Exercise details >> Transcribe the following records line for line, with no changes.

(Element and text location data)
>>>

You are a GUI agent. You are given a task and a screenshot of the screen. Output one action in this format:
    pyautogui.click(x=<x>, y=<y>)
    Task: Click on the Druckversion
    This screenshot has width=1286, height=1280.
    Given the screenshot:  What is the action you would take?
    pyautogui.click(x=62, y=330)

<<<

Task result >>
You are a GUI agent. You are given a task and a screenshot of the screen. Output one action in this format:
    pyautogui.click(x=<x>, y=<y>)
    Task: Click on the Druckversion
    This screenshot has width=1286, height=1280.
    Given the screenshot:  What is the action you would take?
    pyautogui.click(x=62, y=330)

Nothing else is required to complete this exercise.